Laura Ciobanu Radomirovic
Title: Word equations, constraints and string solvers
Abstract: In this talk I will give an overview of word equations in free monoids and groups that are `free-like’. I will then discuss how one can express the solutions to word equations as formal languages, and touch upon the (un)decidability of solving word equations with a variety of algebraic and combinatorial constraints. The constraints stem from both theoretical and practical settings, the latter coming from the world of string solvers. If time allows, I will mention recent efforts to solve word equations with reinforcement learning and SMT solvers. This is based on work with V. Diekert and M. Elder, separately with G. Zetzsche, and with/of Albert Garreta.
Lawrence Saul
Title: A curious correspondence between sparse and low-rank matrices and its myriad practical uses
Abstract: We consider when a sparse nonnegative matrix can be recovered, via a simple elementwise nonlinearity, from a real-valued matrix of significantly lower rank. We show that this question arises naturally in many problems of high dimensional data analysis, and for a particular choice of nonlinearity, we describe an algorithm, known as subzero matrix completion, to discover these low-rank representations.

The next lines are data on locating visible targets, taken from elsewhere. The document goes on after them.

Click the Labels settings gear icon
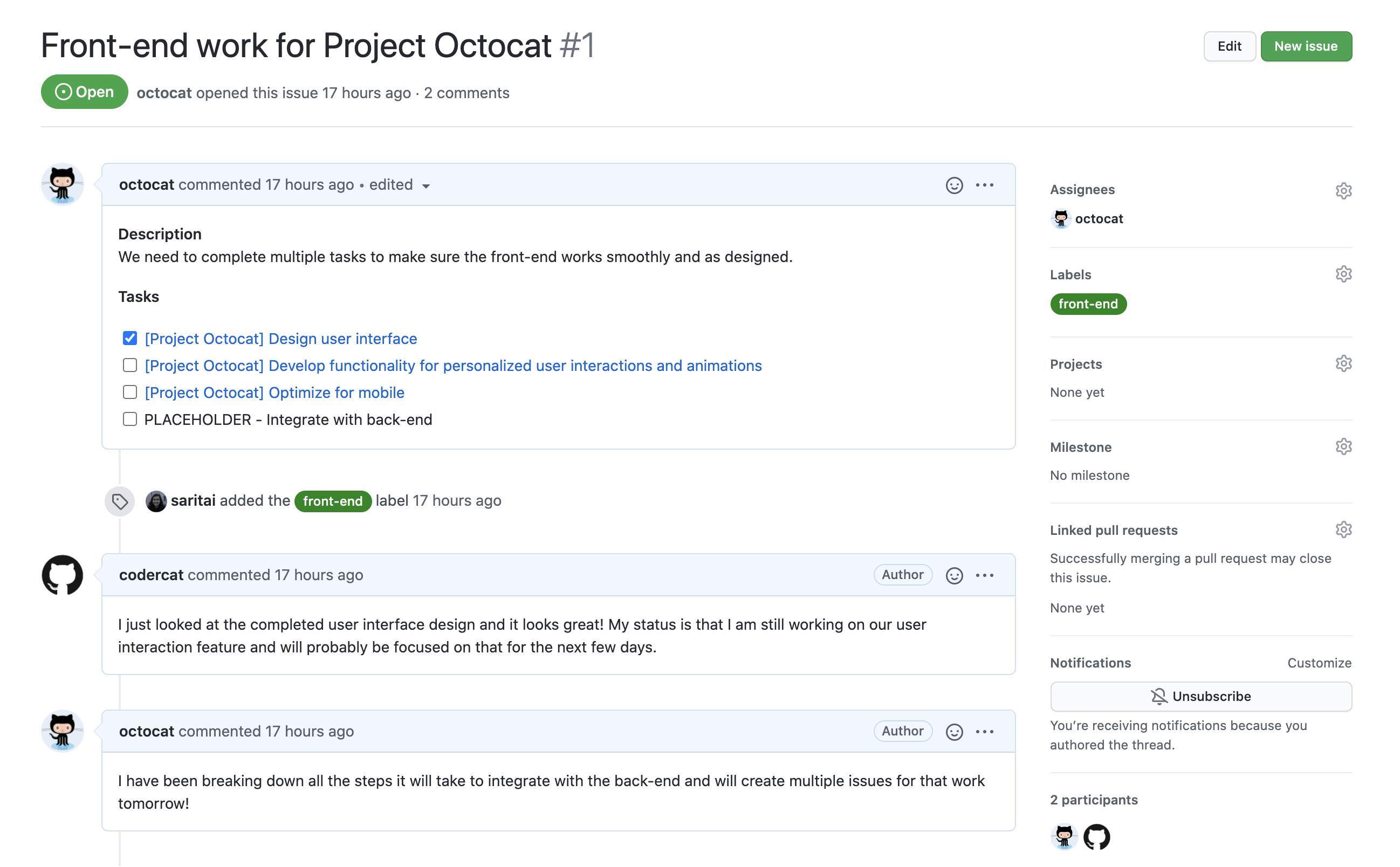 1343,273
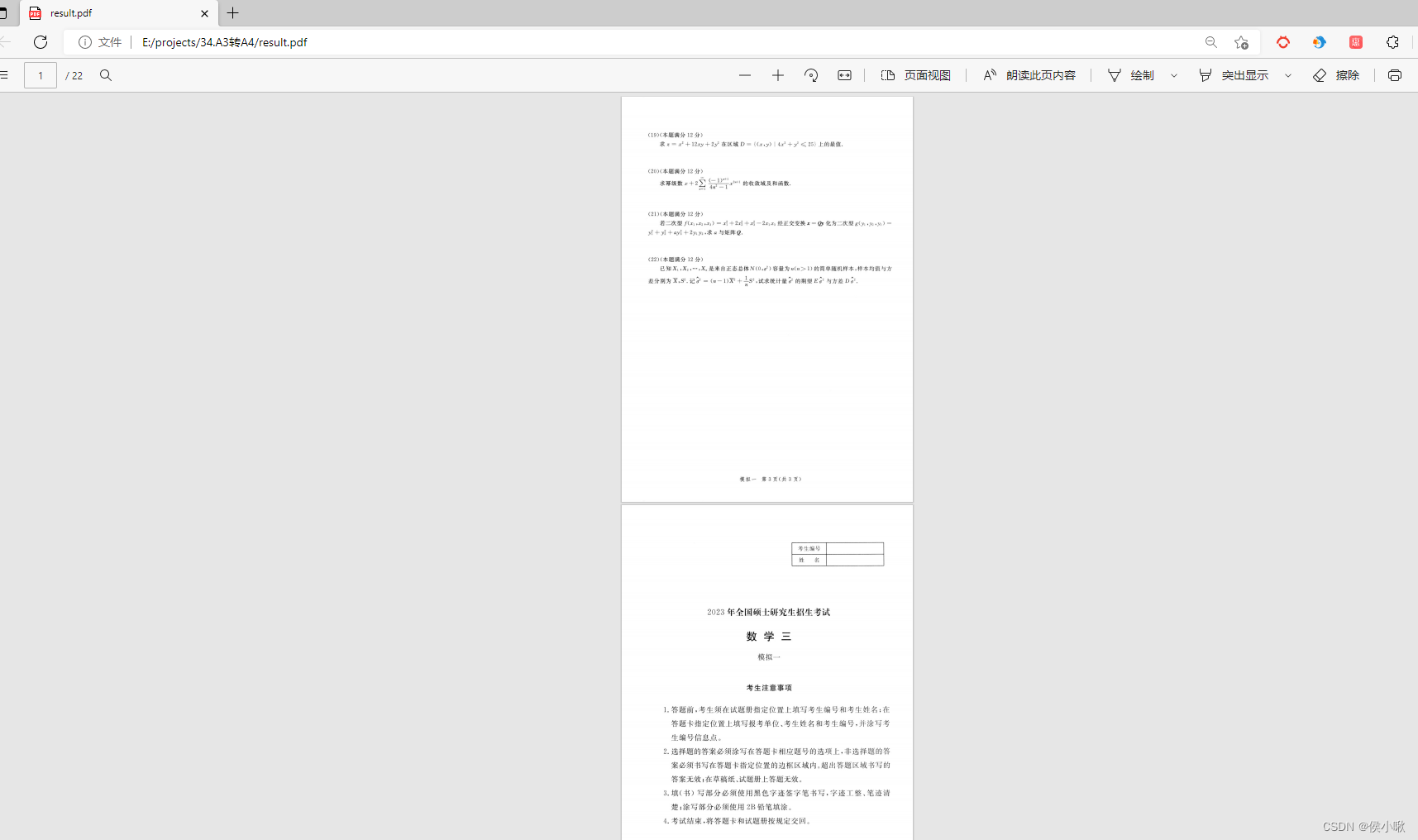
Task: Zoom in on the PDF page
Action: pos(777,75)
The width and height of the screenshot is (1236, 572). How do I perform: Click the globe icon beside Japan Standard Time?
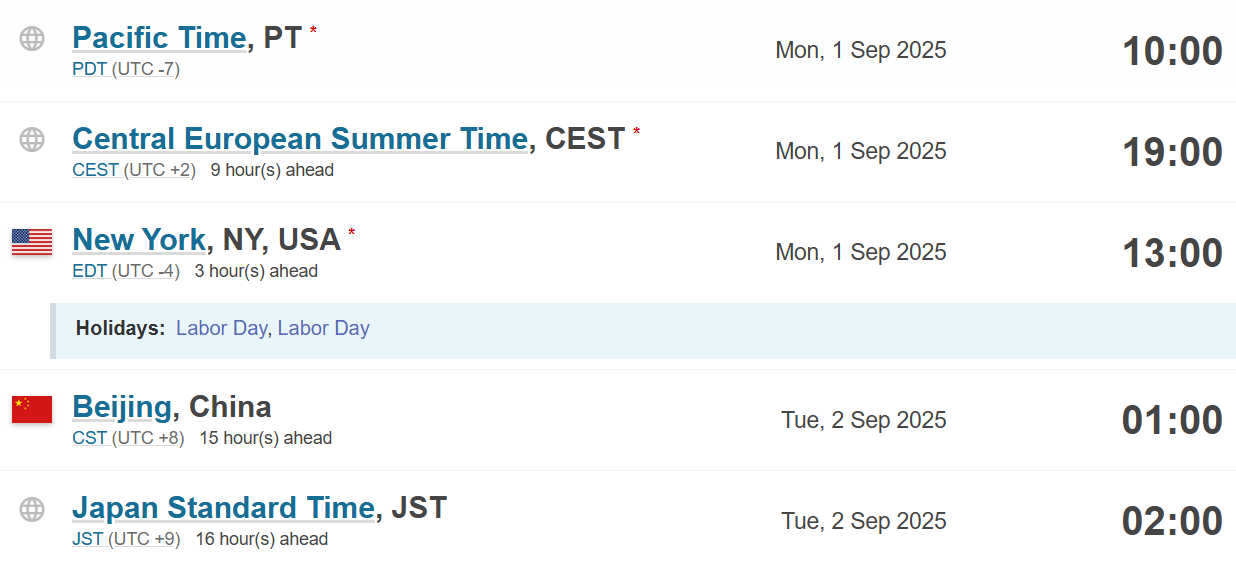tap(32, 509)
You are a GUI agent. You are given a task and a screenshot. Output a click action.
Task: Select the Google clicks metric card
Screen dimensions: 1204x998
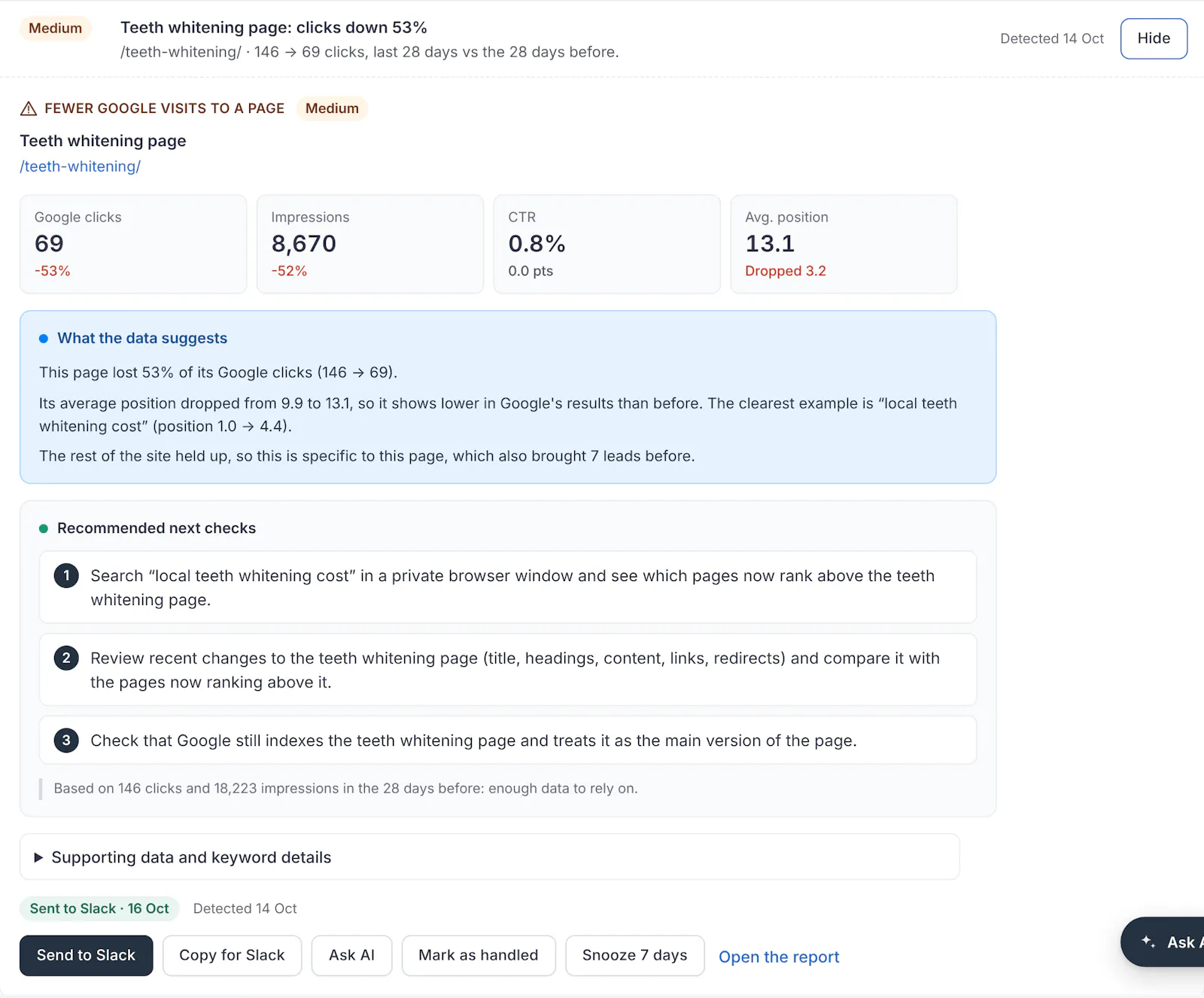[133, 244]
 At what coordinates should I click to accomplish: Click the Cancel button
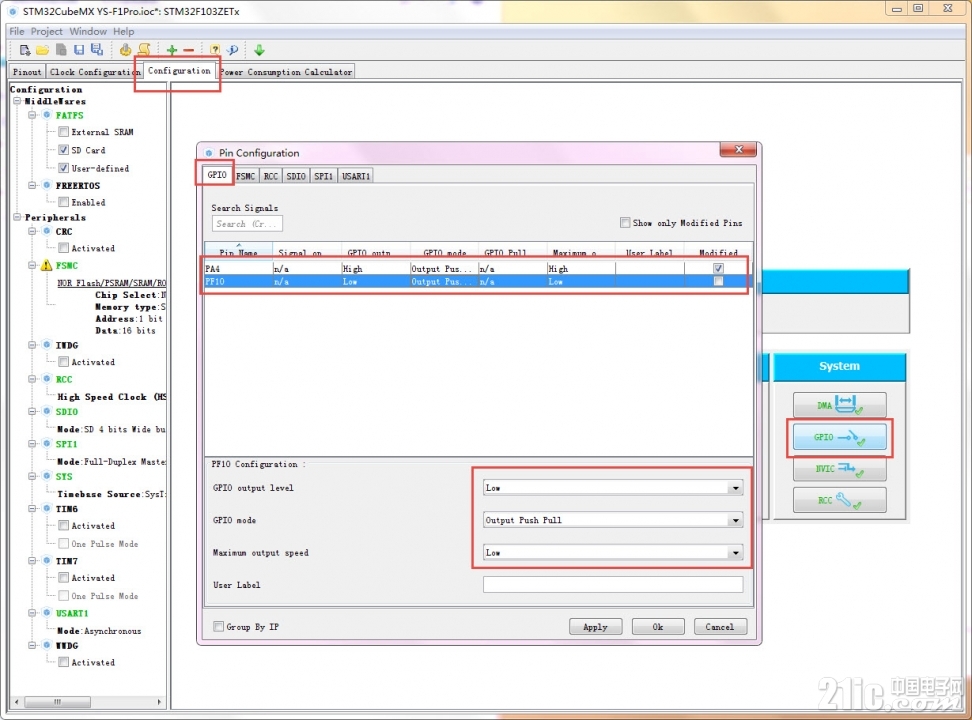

As illustrative examples, we use the algorithm to analyze the synaptic weight matrix of the fruit-fly connectome and the co-occurence statistics of words in natural language. Finally, we discuss the challenges of scaling this algorithm to very large matrices, as well as recent progress on overcoming these challenges. (Affiliation: Flatiron Institute)
Eric Waingarten
Shmuel Weinberger
Title: Naive Reflections on the Evolution of Algorithms
Abstract: A common theme views evolution as a kind of iterative dynamical process that attempts to optimize (or even learns an optimizer) according to a loss or fitness function. This talk will describe some very preliminary ideas about one concrete model of this, some of the mathematics it results in (which lie in quantitative topology), some of the directions where it is lacking (and there are many) and possible next steps.
Standa Zivny
Title: On Relaxations of Satisfiability
Abstract: In this talk, I’ll report on recent results on two types of relaxations of satisfiability for combinatorial problems, namely satisfiability via operators for constraint satisfaction problems, and satisfiability with weaker constraints. A part of the talk is based on joint work with Andrei Bulatov (SFU).